◆ Collected data ◆
________
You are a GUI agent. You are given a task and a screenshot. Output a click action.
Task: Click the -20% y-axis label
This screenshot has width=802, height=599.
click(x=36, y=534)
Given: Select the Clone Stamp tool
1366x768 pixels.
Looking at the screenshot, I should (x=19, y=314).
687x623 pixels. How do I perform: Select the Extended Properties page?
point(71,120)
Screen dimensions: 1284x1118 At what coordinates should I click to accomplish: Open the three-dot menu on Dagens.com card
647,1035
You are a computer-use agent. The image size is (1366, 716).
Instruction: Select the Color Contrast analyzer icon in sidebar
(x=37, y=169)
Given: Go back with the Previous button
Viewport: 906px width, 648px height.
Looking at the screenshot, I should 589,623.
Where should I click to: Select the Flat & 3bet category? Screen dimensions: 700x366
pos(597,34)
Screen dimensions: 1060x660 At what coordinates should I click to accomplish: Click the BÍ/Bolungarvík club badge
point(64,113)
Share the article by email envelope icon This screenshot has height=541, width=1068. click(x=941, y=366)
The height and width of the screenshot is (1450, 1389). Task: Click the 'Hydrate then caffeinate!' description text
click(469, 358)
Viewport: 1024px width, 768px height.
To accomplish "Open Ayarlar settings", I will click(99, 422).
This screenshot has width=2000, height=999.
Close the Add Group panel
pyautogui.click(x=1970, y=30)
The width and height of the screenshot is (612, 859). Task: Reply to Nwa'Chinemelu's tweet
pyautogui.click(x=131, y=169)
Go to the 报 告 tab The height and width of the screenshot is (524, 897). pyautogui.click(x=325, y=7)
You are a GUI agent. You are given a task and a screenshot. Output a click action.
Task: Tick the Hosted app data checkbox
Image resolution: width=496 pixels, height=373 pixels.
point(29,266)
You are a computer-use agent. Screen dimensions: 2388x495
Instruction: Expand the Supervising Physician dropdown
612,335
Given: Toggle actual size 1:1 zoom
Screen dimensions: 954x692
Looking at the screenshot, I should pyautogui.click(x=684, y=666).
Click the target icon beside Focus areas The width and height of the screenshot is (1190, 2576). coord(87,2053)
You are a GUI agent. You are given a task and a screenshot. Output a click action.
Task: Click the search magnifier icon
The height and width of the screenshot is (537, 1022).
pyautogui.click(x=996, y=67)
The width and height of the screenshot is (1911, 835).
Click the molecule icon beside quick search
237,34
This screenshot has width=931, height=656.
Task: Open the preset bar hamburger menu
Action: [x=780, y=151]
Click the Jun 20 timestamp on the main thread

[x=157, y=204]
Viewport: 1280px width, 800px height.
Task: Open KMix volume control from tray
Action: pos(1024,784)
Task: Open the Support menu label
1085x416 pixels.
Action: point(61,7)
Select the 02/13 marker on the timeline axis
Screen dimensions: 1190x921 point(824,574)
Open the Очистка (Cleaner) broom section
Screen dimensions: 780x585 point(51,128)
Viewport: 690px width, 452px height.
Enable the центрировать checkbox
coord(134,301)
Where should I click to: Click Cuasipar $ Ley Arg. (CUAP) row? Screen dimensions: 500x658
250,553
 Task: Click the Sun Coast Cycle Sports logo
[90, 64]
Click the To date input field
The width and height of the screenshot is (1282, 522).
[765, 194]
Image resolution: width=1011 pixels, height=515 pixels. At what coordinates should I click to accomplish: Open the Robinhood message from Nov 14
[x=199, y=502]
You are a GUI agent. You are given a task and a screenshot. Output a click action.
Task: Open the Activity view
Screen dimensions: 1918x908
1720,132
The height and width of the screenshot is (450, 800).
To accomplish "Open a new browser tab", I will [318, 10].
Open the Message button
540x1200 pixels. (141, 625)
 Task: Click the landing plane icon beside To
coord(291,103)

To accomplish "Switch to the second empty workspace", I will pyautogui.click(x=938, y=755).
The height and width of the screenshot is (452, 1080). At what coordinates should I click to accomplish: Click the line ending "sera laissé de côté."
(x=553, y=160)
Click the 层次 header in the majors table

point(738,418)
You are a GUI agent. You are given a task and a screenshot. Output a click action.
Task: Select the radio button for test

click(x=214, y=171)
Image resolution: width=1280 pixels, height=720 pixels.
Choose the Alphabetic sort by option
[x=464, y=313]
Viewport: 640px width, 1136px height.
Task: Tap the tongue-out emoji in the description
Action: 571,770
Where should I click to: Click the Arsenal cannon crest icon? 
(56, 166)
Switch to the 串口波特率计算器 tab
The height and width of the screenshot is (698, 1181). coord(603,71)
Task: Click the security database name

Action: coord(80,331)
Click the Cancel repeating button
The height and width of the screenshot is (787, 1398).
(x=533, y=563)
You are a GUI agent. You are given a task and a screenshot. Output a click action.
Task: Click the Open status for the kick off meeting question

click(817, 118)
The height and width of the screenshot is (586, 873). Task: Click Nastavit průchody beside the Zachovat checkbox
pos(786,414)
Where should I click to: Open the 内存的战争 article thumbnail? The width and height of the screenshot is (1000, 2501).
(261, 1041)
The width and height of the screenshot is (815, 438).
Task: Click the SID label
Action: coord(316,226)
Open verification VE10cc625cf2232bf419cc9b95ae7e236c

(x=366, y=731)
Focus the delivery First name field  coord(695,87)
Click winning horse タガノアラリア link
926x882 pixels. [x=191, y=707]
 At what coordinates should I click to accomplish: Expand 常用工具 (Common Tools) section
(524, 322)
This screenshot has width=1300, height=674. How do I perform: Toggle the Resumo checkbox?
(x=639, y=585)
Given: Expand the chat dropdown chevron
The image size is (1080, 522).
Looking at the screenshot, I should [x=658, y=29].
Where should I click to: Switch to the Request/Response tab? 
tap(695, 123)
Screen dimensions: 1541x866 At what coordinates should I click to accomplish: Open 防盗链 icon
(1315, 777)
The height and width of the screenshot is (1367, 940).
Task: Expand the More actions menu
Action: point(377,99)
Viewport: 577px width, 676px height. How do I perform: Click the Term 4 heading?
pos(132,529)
________
◆ The problem ◆
Show each line in the data where the string "will" appears.

◆ Expected answer ◆
To accomplish "Open Ayarlar settings", I will click(99, 422).
To accomplish "Open a new browser tab", I will [318, 10].
To accomplish "Switch to the second empty workspace", I will pyautogui.click(x=938, y=755).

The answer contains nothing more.